TASK REQUIREMENTS ::
Exactly how many lines below mention "Switch"? Answer with that number alone.

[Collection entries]
:::
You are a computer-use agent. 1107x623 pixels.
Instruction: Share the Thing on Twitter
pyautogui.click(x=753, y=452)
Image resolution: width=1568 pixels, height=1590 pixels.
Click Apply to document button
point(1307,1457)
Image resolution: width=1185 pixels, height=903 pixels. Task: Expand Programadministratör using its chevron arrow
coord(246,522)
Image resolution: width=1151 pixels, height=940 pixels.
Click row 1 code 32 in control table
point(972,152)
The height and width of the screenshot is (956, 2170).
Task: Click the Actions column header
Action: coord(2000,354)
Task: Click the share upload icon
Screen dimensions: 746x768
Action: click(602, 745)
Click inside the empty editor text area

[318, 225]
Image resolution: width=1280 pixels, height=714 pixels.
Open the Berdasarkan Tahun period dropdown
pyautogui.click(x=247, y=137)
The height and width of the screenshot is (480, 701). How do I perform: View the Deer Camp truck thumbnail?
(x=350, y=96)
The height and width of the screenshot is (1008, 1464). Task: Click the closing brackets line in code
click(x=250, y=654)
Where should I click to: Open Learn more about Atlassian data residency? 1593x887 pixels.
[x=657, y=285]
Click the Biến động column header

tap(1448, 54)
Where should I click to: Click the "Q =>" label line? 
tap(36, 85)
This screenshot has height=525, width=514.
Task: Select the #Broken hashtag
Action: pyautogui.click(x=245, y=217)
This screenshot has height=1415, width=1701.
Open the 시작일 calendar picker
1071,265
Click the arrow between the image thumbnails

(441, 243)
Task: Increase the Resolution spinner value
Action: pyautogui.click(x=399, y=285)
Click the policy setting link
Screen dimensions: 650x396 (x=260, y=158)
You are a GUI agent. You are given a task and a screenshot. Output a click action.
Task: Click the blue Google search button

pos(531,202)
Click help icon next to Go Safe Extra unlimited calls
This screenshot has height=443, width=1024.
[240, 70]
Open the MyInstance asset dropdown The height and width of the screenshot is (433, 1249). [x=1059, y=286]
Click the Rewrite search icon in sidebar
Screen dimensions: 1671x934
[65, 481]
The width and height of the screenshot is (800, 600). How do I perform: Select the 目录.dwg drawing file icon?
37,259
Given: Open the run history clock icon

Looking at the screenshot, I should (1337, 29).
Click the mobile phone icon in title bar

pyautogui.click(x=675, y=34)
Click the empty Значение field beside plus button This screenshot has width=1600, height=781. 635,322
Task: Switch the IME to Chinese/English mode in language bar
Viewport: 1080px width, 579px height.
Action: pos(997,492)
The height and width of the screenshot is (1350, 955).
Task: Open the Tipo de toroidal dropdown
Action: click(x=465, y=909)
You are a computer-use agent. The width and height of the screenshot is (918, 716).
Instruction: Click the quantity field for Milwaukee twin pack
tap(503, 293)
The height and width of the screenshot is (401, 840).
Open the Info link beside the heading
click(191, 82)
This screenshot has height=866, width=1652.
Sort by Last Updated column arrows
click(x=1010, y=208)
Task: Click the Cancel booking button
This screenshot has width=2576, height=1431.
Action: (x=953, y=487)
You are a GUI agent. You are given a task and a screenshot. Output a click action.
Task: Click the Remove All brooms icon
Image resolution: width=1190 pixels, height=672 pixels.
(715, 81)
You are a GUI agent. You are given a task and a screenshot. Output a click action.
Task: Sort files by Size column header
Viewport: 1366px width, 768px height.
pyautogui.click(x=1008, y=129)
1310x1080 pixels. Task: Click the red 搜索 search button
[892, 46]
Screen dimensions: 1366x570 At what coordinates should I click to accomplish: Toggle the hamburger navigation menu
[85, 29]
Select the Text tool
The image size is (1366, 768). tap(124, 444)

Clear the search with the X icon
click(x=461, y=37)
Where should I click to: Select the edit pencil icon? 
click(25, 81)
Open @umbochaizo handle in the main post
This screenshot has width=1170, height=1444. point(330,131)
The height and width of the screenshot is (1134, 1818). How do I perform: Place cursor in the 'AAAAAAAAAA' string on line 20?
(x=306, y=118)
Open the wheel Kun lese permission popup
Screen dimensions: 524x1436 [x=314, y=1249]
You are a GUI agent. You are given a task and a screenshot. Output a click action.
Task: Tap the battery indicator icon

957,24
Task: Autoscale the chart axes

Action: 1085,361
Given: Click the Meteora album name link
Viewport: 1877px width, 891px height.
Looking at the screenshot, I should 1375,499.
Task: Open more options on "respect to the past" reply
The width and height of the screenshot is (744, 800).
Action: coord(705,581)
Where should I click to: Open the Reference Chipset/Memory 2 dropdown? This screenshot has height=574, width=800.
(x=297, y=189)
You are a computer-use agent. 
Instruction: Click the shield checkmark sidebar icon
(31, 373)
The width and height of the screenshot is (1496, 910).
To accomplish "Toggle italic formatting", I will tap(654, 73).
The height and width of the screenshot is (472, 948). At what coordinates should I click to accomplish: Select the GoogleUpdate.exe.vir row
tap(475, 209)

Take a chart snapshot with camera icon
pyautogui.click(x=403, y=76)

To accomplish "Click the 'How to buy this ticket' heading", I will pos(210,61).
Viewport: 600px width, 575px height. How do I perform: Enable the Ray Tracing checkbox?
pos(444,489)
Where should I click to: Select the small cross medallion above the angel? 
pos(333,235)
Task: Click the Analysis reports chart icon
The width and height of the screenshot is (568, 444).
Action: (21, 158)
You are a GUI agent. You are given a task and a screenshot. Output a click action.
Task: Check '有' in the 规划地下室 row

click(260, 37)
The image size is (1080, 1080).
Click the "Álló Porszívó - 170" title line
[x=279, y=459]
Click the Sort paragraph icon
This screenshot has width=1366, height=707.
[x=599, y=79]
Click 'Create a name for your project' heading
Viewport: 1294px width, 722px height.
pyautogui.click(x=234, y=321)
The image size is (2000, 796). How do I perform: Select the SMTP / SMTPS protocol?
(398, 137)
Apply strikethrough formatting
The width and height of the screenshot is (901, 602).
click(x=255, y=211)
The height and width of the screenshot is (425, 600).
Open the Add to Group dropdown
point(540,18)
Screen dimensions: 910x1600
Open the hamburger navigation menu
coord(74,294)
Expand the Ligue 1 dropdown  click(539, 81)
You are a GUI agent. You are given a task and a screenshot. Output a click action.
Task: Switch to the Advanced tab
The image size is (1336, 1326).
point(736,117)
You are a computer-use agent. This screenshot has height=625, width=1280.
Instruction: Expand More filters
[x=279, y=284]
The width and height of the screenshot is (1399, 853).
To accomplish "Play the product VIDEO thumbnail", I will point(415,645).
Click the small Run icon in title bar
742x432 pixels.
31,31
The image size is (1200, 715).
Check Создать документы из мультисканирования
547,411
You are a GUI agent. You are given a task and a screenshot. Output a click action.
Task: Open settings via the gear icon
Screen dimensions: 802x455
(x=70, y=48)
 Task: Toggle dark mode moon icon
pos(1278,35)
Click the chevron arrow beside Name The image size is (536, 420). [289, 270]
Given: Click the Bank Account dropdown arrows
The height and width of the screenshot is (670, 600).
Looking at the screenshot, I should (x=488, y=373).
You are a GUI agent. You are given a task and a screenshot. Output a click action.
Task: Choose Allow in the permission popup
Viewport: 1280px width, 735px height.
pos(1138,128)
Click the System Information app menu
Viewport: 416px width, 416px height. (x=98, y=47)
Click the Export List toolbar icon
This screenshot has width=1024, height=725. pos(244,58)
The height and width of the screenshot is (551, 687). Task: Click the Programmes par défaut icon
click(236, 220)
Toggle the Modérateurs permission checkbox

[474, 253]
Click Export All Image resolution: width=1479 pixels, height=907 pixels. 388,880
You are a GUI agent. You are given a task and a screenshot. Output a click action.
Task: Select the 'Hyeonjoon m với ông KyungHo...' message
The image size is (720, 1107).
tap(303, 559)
:::
REPLY ::
2